On the Dynamics of a Third Order Newton's Approximation Method
Aurelian Gheondea, Mehmet Emre Şamcı
TL;DR
This paper analyzes the dynamical system generated by the third-order Newton-like iteration $M_f(x)=N_f(x)-\frac{f(N_f(x))}{f'(x)}$, where $N_f(x)=x-\frac{f(x)}{f'(x)}$, for Newton-type functions $f$ with at least four real roots and opposite-end behavior. The main result proves that $M_f$ has periodic points of every prime period and that the set of initial points with non-convergent orbits is uncountable, with damping and differentiability preserving these chaotic features; the Scaling Theorem shows the dynamics are invariant under affine conjugacy and extends to $M_{\lambda,f}$. The methodology combines interval-mapping lemmas, Sharkovsky-type constructions, and a reduction via affine conjugacy to simpler polynomial models.

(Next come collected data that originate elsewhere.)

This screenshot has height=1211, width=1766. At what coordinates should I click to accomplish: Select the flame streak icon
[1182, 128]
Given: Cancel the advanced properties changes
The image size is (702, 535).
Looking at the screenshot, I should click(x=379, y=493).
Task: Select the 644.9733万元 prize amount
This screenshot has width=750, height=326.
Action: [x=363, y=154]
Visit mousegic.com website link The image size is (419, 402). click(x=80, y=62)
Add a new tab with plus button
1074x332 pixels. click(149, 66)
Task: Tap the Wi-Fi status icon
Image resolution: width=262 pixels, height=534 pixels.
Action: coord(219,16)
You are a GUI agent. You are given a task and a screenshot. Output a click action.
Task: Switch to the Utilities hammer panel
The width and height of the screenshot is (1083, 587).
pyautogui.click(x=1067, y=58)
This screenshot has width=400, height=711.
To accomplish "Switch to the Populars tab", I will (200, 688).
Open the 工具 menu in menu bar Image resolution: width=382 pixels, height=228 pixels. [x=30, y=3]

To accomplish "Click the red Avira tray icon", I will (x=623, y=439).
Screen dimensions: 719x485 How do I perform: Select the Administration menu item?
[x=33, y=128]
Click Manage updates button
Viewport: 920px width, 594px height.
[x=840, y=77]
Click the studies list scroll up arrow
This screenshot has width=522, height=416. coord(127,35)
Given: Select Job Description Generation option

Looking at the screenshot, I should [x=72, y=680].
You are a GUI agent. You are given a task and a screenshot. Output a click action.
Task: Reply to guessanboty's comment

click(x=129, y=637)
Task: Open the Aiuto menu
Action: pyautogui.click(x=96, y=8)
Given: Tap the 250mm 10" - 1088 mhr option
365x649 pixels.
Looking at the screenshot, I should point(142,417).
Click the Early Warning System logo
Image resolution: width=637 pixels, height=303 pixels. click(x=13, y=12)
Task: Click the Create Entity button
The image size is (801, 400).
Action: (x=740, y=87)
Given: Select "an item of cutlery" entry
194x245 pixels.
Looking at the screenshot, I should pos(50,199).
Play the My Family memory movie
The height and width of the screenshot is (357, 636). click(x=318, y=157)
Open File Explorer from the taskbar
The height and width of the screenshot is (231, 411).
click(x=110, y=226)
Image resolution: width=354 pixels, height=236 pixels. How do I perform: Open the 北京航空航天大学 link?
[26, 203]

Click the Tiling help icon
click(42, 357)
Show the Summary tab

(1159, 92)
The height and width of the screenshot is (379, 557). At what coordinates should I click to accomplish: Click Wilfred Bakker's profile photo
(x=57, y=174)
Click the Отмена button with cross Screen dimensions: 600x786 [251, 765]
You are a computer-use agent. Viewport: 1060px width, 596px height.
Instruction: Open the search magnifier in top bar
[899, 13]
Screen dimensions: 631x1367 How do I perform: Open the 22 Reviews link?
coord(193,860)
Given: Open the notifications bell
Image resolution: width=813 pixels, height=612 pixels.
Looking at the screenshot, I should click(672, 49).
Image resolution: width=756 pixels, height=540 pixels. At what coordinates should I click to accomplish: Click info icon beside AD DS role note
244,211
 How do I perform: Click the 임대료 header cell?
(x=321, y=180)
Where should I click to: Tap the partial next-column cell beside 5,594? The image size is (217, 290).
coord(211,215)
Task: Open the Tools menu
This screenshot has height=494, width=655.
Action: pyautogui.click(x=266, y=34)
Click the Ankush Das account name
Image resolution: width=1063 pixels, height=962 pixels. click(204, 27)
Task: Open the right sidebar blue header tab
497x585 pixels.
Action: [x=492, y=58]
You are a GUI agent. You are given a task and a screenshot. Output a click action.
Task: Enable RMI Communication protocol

The results deepen the understanding of higher-order Newton schemes and provide a rigorous basis for observed chaotic behavior in $M_f$.
Abstract
We show that the third order approximation function $M_f$, proposed by S. Amat, S. Busquier, S. Plaza, in \textit{J. Math. Anal. Appl.}, 366(2010), 24--32, for functions $f$ twice continuously differentiable and such that both $f$ and its derivative do not have multiple roots, with at least four roots, and infinite limits of opposite signs at $\pm\infty$, have periodic points of any prime period and that the set of points $a$ at which the approximation sequence $(M_f^n(a))_{n\in\mathbb{N}}$ does not converge is uncountable. In addition, we observe that in their Scaling Theorem analyticity can be replaced with differentiability.